(Source document):
Crinamine is primarily derived from the bulbs of Crinum asiaticum L. Khumkhrong et al. (2019) demonstrated, for the first time, the mechanism of action of crinamine in inhibiting cervical cancer. It exhibits superior inhibition of unanchored tumor sphere growth compared to existing chemotherapy agents carboplatin and 5-fluorouracil or CDK9 inhibitor FIT-039. Crinamine induces cell apoptosis without promoting DNA double strand breaks and suppresses cervical cancer cell migration by downregulating SNAI1 and VIM expression, positive regulators of epithelial-mesenchymal transition. Notably, crinamine also exerts anti-angiogenic activity by inhibiting VEGFA protein secretion and vascular development in zebrafish embryonic cervical cancer cells. Gene expression analysis suggests that its mechanism of action may involve downregulation of cancer-related genes such as AKT1, BCL2L1, CCND1, CDK4, PLK1, and RHOA.

(Data to examine):
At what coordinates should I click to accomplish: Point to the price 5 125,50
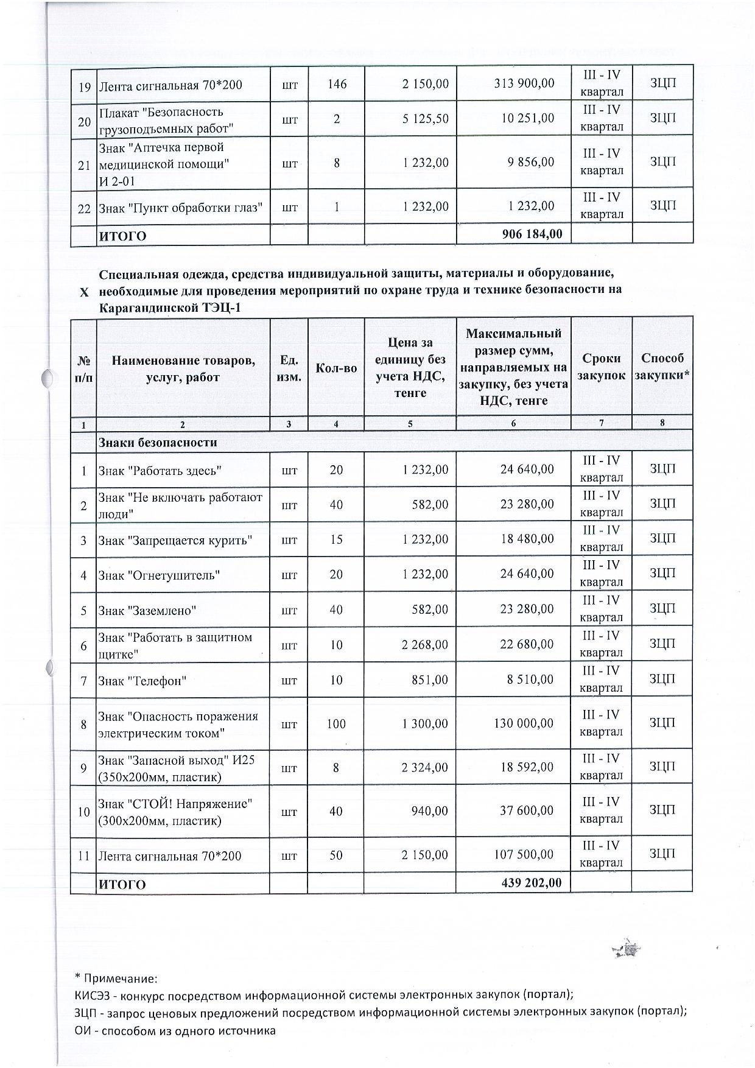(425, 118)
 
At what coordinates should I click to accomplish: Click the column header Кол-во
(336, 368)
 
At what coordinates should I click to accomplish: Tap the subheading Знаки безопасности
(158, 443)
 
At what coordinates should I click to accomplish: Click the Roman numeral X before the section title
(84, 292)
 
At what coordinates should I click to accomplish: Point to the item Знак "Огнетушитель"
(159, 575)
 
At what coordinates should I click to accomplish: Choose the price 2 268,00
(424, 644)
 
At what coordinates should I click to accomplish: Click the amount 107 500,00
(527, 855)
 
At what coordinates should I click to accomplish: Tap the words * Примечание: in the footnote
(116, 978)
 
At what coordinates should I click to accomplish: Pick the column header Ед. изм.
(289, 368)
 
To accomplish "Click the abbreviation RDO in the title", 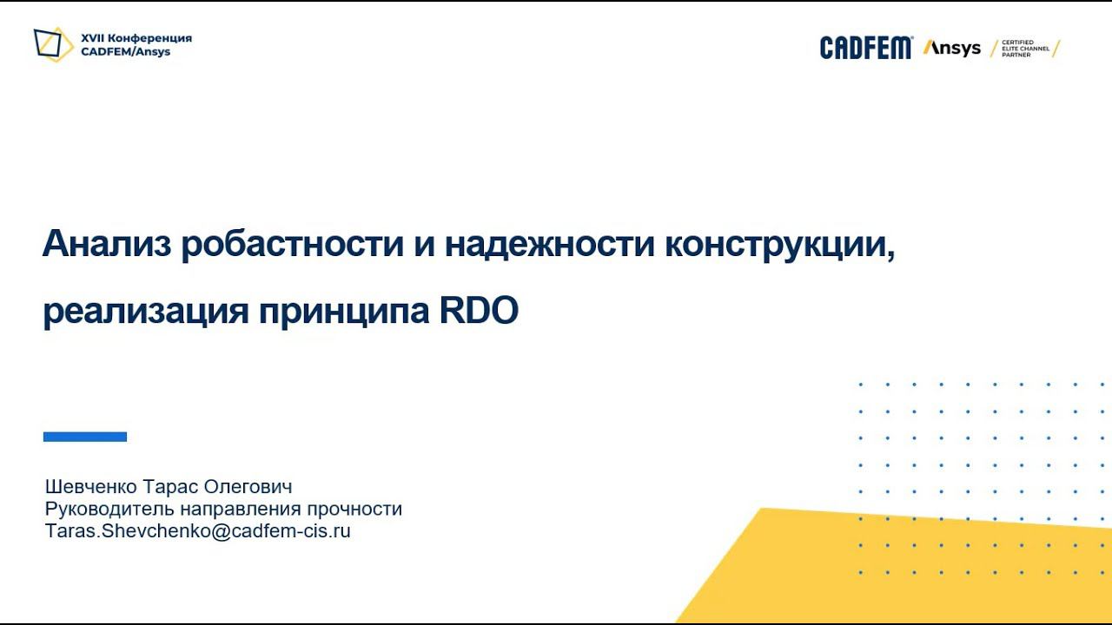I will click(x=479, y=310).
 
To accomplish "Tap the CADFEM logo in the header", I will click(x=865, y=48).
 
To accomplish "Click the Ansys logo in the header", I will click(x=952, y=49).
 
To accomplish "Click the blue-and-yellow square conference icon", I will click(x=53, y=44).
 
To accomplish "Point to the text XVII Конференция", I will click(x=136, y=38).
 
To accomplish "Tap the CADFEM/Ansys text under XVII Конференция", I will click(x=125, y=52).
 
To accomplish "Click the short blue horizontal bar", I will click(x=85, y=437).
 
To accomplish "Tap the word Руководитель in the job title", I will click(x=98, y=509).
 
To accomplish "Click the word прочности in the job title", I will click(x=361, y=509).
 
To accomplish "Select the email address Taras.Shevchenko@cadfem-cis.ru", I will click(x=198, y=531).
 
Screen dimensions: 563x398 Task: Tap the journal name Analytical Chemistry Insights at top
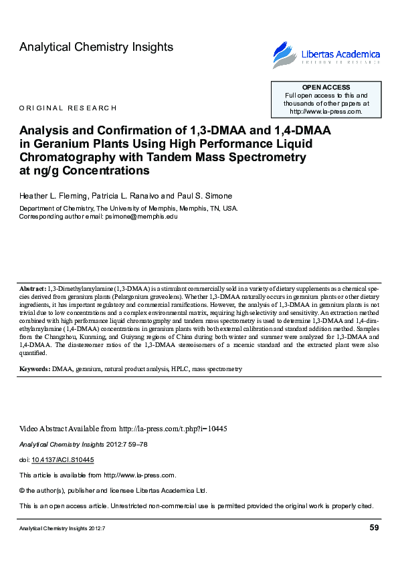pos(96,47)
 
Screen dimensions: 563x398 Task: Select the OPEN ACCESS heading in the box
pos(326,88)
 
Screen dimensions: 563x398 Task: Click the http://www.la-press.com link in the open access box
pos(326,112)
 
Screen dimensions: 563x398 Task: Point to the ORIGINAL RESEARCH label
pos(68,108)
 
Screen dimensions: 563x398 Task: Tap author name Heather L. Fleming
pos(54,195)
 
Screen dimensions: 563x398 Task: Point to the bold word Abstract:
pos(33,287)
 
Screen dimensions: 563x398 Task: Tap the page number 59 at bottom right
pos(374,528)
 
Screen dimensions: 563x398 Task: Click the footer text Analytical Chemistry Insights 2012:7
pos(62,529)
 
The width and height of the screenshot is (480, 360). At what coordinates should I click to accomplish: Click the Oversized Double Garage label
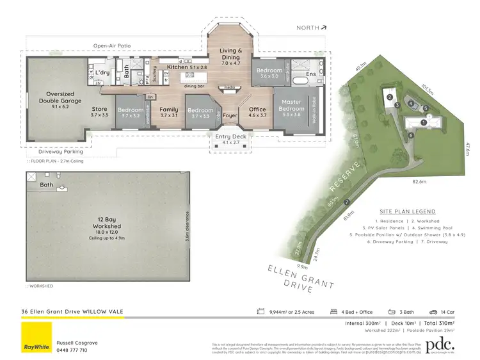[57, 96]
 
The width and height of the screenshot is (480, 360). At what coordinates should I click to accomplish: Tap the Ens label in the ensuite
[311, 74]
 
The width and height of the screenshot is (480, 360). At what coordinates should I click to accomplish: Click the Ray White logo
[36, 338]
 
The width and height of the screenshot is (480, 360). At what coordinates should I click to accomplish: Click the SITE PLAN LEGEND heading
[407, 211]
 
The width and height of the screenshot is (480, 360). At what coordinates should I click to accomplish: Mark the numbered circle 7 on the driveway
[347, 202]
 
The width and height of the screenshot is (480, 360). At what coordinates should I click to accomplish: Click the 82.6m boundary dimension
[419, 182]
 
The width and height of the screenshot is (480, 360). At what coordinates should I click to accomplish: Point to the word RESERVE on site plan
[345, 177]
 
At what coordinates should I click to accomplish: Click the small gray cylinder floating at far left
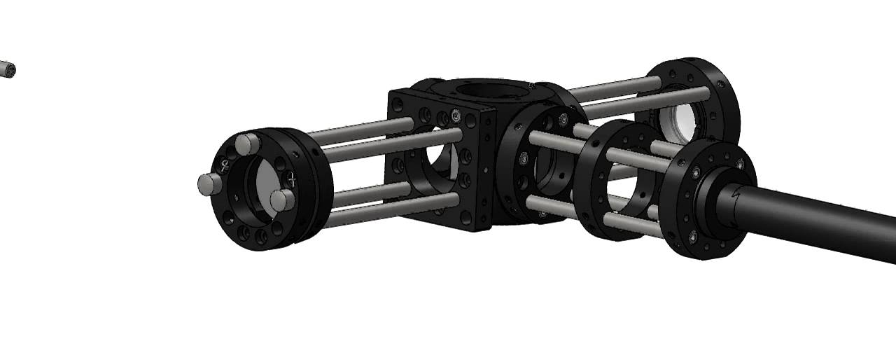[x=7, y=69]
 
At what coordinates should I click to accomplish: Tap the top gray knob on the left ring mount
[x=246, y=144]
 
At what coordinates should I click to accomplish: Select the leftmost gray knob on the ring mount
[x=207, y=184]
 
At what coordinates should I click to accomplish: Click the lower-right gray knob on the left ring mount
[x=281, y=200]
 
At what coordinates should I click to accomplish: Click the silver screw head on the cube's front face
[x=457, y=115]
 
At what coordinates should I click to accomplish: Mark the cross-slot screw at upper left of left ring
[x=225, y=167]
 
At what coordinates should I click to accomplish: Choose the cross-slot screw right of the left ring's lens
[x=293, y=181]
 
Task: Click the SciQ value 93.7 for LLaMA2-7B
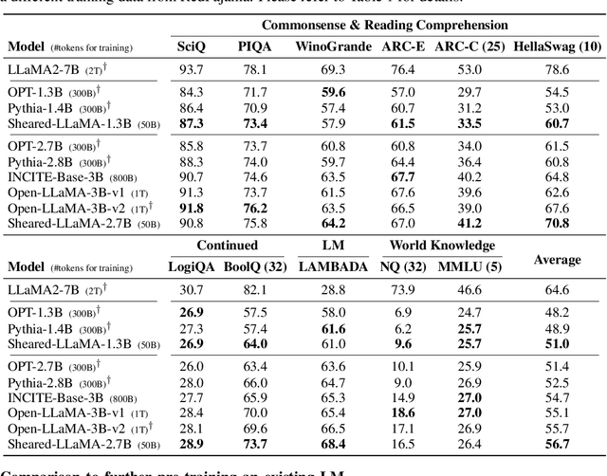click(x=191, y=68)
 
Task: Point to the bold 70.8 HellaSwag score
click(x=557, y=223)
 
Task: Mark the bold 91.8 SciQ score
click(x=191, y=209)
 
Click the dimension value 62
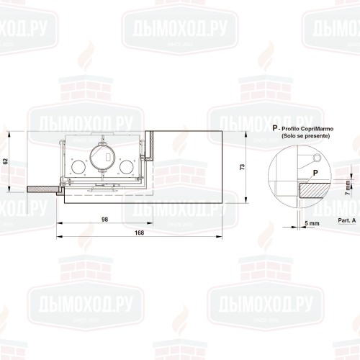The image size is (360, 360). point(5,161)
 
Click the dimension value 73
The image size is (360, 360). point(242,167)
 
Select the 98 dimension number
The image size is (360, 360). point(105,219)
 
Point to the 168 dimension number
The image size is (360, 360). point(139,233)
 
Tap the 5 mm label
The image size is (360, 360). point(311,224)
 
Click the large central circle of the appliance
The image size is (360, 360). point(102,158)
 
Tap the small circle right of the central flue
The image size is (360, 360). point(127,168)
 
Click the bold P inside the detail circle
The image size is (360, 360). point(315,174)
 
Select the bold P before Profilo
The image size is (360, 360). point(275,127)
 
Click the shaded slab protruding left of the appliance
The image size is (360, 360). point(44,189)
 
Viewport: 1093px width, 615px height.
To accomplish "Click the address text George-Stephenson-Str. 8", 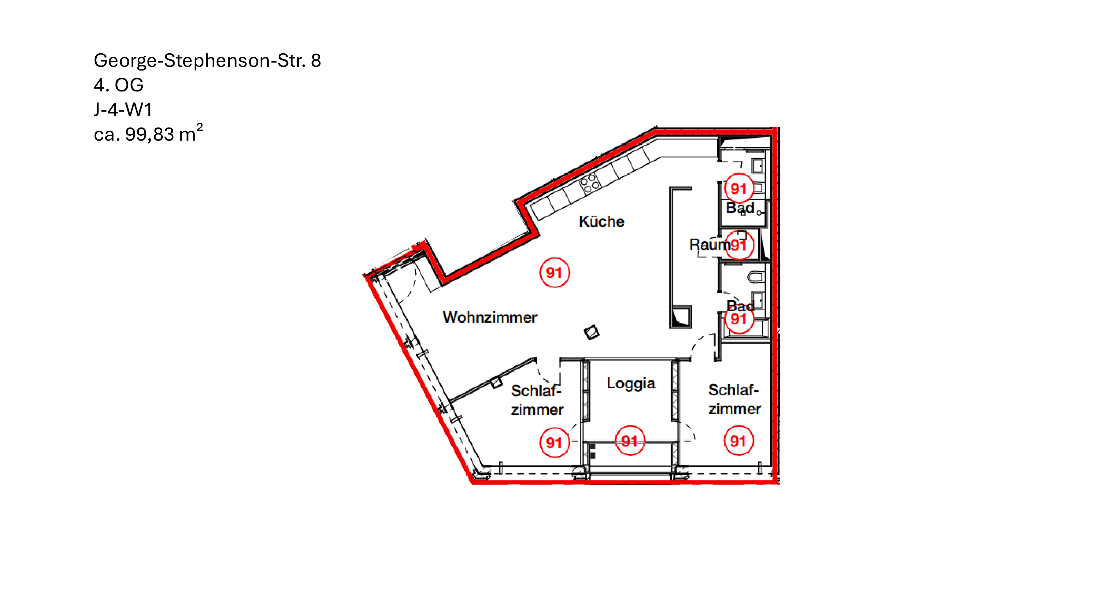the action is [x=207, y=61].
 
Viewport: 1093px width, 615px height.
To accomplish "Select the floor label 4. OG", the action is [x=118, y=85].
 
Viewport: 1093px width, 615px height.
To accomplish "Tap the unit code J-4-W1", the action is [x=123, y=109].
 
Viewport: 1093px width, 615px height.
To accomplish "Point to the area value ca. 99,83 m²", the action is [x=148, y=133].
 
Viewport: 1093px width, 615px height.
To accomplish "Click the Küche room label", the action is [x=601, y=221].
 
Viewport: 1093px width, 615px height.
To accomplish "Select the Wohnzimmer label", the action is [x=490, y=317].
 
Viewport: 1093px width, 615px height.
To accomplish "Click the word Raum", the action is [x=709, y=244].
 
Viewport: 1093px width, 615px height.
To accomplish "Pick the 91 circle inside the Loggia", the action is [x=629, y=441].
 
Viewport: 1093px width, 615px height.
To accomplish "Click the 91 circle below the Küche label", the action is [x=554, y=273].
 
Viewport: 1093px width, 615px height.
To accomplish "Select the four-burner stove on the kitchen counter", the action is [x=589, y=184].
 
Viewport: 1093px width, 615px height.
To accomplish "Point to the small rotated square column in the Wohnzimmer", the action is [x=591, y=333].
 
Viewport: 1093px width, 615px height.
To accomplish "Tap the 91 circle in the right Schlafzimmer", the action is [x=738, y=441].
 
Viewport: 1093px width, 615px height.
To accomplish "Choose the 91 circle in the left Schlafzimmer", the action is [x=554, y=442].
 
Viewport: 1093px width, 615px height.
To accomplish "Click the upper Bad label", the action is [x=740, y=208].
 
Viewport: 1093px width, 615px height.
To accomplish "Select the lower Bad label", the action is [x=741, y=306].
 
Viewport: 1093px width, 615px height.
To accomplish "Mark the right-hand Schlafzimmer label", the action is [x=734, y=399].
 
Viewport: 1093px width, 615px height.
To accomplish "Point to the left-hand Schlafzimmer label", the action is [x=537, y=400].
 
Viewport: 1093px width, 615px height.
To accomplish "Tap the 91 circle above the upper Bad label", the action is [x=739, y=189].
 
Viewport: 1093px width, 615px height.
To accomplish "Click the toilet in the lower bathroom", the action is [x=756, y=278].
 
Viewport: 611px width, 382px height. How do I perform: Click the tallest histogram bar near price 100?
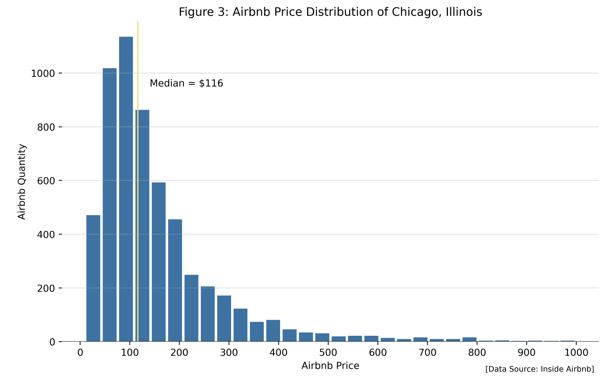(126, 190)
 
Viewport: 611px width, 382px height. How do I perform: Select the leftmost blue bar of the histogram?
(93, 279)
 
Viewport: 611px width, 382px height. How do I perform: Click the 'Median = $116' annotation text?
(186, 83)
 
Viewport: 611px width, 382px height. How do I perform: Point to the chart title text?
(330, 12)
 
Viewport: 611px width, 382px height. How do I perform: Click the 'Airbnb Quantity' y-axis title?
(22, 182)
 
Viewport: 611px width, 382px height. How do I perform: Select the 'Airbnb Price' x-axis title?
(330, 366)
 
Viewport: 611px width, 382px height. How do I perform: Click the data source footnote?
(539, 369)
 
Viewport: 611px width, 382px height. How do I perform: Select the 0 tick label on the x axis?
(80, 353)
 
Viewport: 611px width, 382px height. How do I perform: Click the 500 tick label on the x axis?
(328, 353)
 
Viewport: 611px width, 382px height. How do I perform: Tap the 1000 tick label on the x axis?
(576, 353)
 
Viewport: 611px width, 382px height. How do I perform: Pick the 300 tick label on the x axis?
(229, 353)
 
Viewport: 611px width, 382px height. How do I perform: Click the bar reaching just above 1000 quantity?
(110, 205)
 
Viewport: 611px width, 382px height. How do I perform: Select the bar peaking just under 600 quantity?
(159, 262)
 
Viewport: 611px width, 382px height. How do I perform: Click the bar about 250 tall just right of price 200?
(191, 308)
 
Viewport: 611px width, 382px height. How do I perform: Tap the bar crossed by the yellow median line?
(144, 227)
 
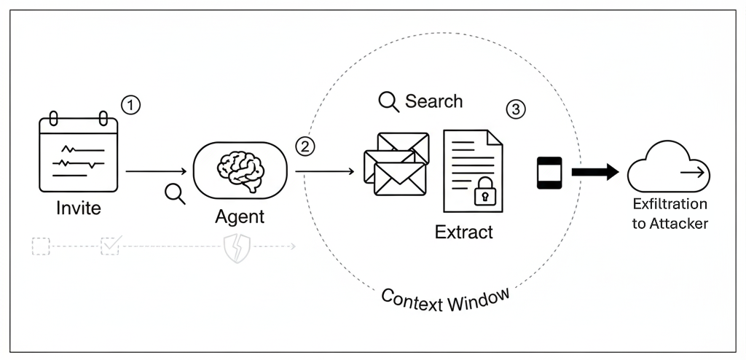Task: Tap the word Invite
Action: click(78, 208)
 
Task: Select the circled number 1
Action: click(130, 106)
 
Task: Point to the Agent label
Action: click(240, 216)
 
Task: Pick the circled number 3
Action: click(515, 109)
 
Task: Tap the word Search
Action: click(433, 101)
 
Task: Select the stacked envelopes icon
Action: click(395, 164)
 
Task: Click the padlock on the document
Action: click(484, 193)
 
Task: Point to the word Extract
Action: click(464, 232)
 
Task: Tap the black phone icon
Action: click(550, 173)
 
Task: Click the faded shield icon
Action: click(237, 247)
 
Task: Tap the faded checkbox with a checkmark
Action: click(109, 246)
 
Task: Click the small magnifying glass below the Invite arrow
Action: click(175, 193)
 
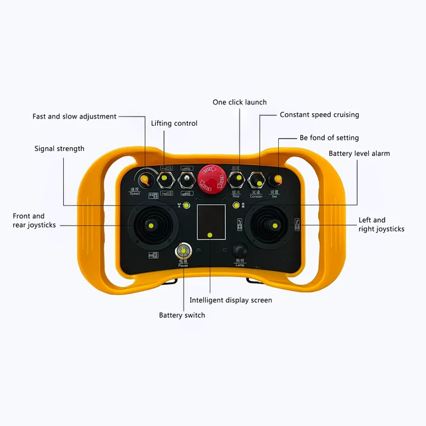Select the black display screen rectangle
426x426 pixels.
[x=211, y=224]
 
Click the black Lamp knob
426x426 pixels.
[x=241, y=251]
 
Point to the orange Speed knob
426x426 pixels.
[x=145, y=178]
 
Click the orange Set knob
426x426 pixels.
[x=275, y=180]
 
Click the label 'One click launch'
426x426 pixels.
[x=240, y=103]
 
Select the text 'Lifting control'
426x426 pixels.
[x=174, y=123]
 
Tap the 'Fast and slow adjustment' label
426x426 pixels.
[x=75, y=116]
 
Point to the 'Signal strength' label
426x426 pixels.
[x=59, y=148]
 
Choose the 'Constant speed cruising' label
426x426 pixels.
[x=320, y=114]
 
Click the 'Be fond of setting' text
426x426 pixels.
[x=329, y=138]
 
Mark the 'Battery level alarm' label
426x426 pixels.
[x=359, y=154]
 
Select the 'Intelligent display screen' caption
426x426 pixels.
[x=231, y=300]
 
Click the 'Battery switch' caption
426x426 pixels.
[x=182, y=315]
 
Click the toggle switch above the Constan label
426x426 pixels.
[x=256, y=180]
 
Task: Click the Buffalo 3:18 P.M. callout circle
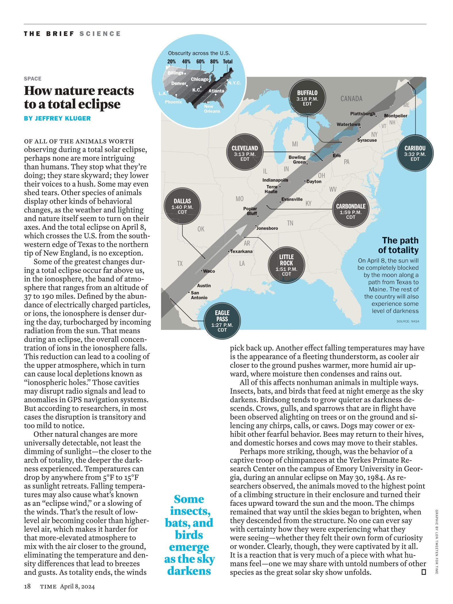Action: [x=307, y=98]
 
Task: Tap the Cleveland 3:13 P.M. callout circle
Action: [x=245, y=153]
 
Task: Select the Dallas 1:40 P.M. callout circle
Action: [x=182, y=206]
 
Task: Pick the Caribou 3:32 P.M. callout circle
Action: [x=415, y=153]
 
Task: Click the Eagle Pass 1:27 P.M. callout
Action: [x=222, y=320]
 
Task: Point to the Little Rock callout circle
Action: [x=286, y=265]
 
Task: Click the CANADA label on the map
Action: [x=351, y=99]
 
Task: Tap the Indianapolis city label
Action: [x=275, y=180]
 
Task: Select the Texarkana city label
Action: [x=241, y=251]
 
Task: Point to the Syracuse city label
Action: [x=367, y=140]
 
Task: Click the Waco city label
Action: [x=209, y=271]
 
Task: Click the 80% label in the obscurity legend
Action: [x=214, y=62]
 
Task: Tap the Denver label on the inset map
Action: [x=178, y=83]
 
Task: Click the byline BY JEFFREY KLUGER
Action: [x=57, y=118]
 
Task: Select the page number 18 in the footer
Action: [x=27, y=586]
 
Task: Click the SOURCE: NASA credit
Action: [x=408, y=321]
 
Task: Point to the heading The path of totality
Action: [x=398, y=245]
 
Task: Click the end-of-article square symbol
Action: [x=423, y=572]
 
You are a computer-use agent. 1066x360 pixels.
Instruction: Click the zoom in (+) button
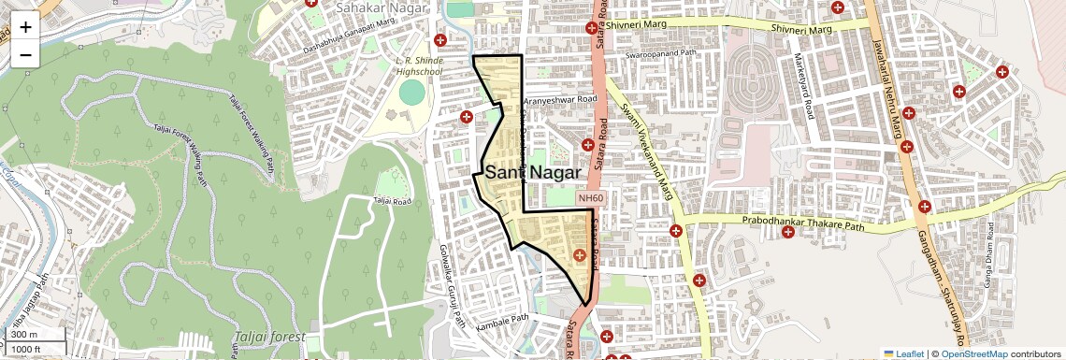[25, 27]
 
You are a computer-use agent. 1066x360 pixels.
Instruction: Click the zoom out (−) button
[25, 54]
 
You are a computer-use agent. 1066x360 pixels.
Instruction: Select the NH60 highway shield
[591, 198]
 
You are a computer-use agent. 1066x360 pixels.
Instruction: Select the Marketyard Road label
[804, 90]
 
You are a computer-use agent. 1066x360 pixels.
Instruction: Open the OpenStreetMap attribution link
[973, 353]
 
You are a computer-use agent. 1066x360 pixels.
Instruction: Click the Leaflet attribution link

(Problem): Can you continue the passage on crinamine's action against cervical cancer, starting after its last sentence?

(Written reply):
The study conducted by Tran et al. (2022). extracted oxostephanine from the leaves of Stephania dielsiana Y.C.Wu., and demonstrated its potential as an aurora kinase inhibitor. A comparison was made between oxostephine and the aurora kinase inhibitor VX-680 in terms of their effects on OVCAR-8 cell growth in ovarian cancer. The results revealed that oxostephine effectively inhibited the growth and migration of OVCAR-8 cells, while selectively exhibiting cytotoxicity towards HUVEC but demonstrating lower toxicity towards hFBs cells. Furthermore, oxostephine downregulated the expression of VEGFA, HGF, and FG2 in both HUVEC and hFBs cells, indicating its role in regulating cell proliferation, migration, and angiogenesis. In conclusion, a limited number of aurora kinase inhibitors have been identified and developed for clinical trials in cancer treatment with some degree of efficacy observed. However, further testing is required to evaluate the impact of oxostephine on other ovarian cancer cell lines, particularly primary cell lines to validate its effectiveness against ovarian cancer. Moreover, it is crucial to conduct in vivo tumor model experiments to confirm the inhibitory effects of oxostephine on both auroral kinase activity and angiogenesis.
3.1.5 Polyphenols
Polyphenol compounds are secondary metabolites synthesized by plant tissues, characterized by the presence of multiple phenolic groups. They are widely distributed in various plant-based foods and can be derived from a variety of fruits, vegetables, tea, coffee, wine, and whole wheat products (Fengxia and Zeli, 2023; Yaru and Wentao, 2023).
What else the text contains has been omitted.